PROVIDED PASSAGE:

Squint-eyed Southerner said:


> Not to mention flora!
> 
> Or does Old Man Willow count?


You guys are just awesome, thanks for replying and having this stellar conversation to my humble question.


CL


----------



## TrickOrTreat (Aug 27, 2018)

Squint-eyed Southerner said:


> That could well be; however, I'd leave open two other possibilities: one, that they are datable to Melkor's tampering with Middle Earth, but rather than being "his" creatures, are a product, or byproduct, of the general poisoning that occurred in its attempted transformation into "Morgoth's Ring". In which case, he, like Sauron, may not even have been aware of their existence.
> 
> The other possibility is that they _pre_-date Morgoth's entry. It's difficult to imagine these things being a part of Eru's plan, but the existence of evil things wholly apart from Melkor is hinted at in various places, Ungoliant being the prime example. They _could_, like her, be creatures from the Outer Darkness, which somehow got into Arda, and "sneaked in" to the Misty Mountains _after _their raising by Melkor.
> 
> ...


What actually interests me is Gandalf's quote saying "_They are older than he_", referencing Sauron. Sauron was a Maiar created along side the Ainur. The only thing that predates the Ainur and Maiar is Eru. I think this lends credence to your second theory that these creatures actually predate Melkor.


----------



## Miguel (Aug 27, 2018)

TrickOrTreat said:


> What actually interests me is Gandalf's quote saying "_They are older than he_", referencing Sauron. Sauron was a Maiar created along side the Ainur. The only thing that predates the Ainur and Maiar is Eru. I think this lends credence to your second theory that these creatures actually predate Melkor.



Ungoliant may belong in this group of "Nameless things".


----------



## Kinofnerdanel (Aug 27, 2018)

I took a university class on Tolkien's mythology, and the teacher was the leader and one of the founders of the Hungarian Tolkien Society, taking part in the international academical dialogue discussing the author, that is why I evoke him as a somewhat reliable source. He stated the Ainulindale broutht order into chaos, that Eru had shaped and arranged and structured _something_ out of the volatile void that predated existence. Ungoliant emerged from this void, this is why she wasn't darkness, but nothing - she was non-existence itself, thus capable of not merely transforming or corrupting light, but devouring it entirely.

PROVIDED DATA:

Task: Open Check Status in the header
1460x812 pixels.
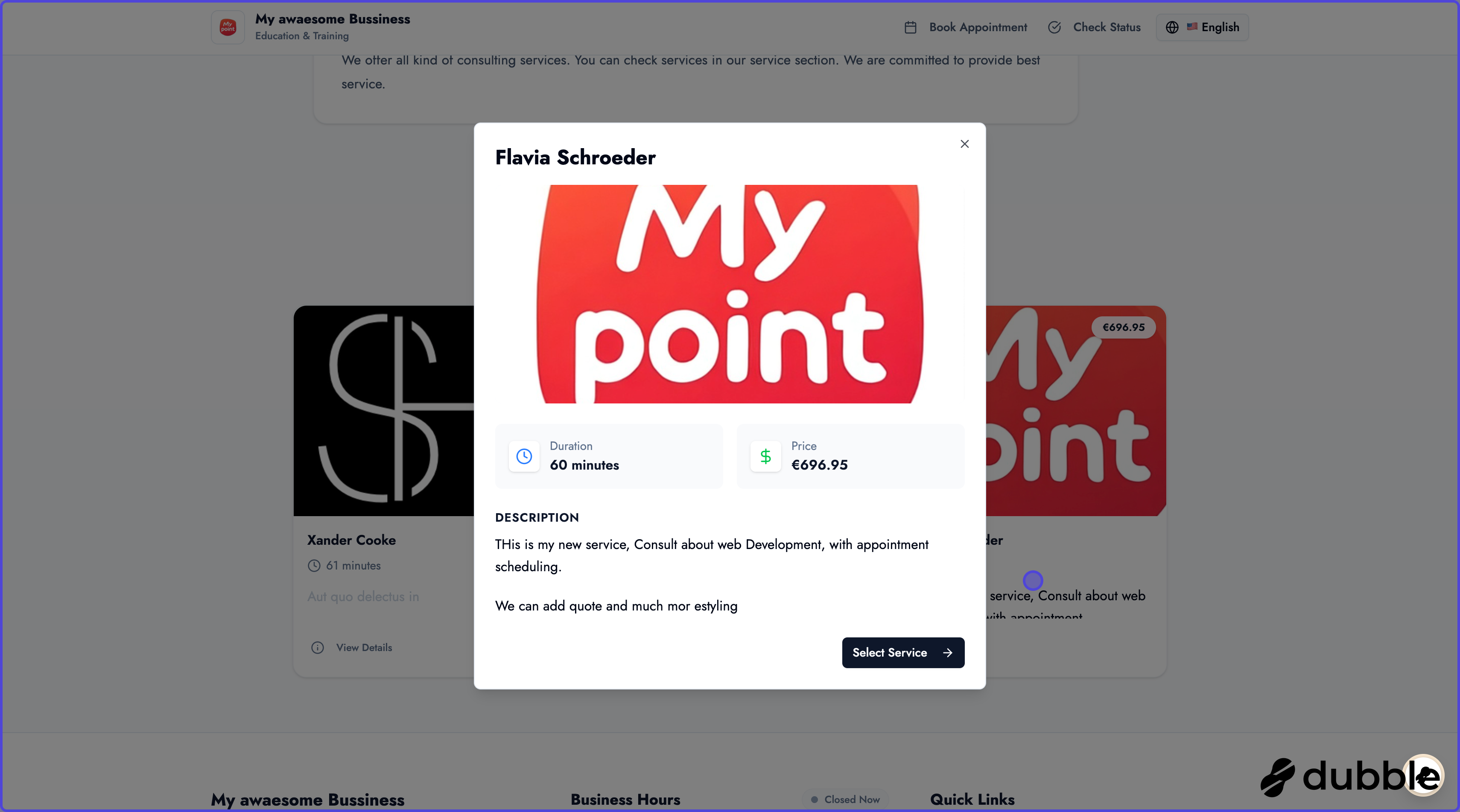Action: (x=1094, y=27)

SHORT EXERCISE 1: According to the forum thread on Tolkien's nameless things, why could Ungoliant devour light entirely rather than only transform or corrupt it?
SHORT EXERCISE 2: In the forum thread on Tolkien's nameless things, what organization did the university teacher lead?
SHORT EXERCISE 3: Pick up the forum thread on Tolkien's nameless things after its final post and write the next reply.

EXERCISE RESULT 1: She emerged from the volatile void that existed before the Ainulindale brought order into chaos. So she was not darkness but nothing, non-existence itself, and that made her capable of devouring light entirely.

EXERCISE RESULT 2: The Hungarian Tolkien Society.

EXERCISE RESULT 3:
He also said that from a philosophical point of view this wasn't entirely the battle of good and evil, but that of order and chaos. Likewise, Melkor couldn't accept the subtle presence of his voice resulting in the harmony of the choir, and cacophony, disarrangement, Arda Marred followed. That is what we call evil.

My point is: those beings (along with Ungoliant) can very well be from the void, the chaos which is abhorred compared to the "artificially" arranged structure of existence. Their presence surely wasn't part of Illuvatar's plan.


----------



## Squint-eyed Southerner (Aug 27, 2018)

Sounds like a very interesting course, Kinofnerdanel. Similar thoughts concerning Ungoliant (and her descendant Shelob) here:

http://www.thetolkienforum.com/inde...t-and-bombadil-opposites-of-each-other.23482/

BTW, TrickOrTreat, I've seen some older threads here on the meaning of Gandalf's statement. One of the arguments put forward is that the "nameless things" are older than Sauron's time _after_ he arrived in Middle Earth. I have no opinion on this, but it's an idea.


----------



## Miguel (Nov 28, 2018)

Who is _"the hunter/dark rider"_ and_ "the shadow-shapes that walked in the hills above Cuiviénen, or would pass suddenly over the stars" _?.


----------



## CirdanLinweilin (Nov 28, 2018)

Miguel said:


> Who is _"the hunter/dark rider"_ and_ "the shadow-shapes that walked in the hills above Cuiviénen, or would pass suddenly over the stars" _?.


Wasn't the hunter, Oromë who Melkor tricked the elves into thinking was evil?


I don't know about the shadow shapes, however.


CL


----------



## Miguel (Nov 28, 2018)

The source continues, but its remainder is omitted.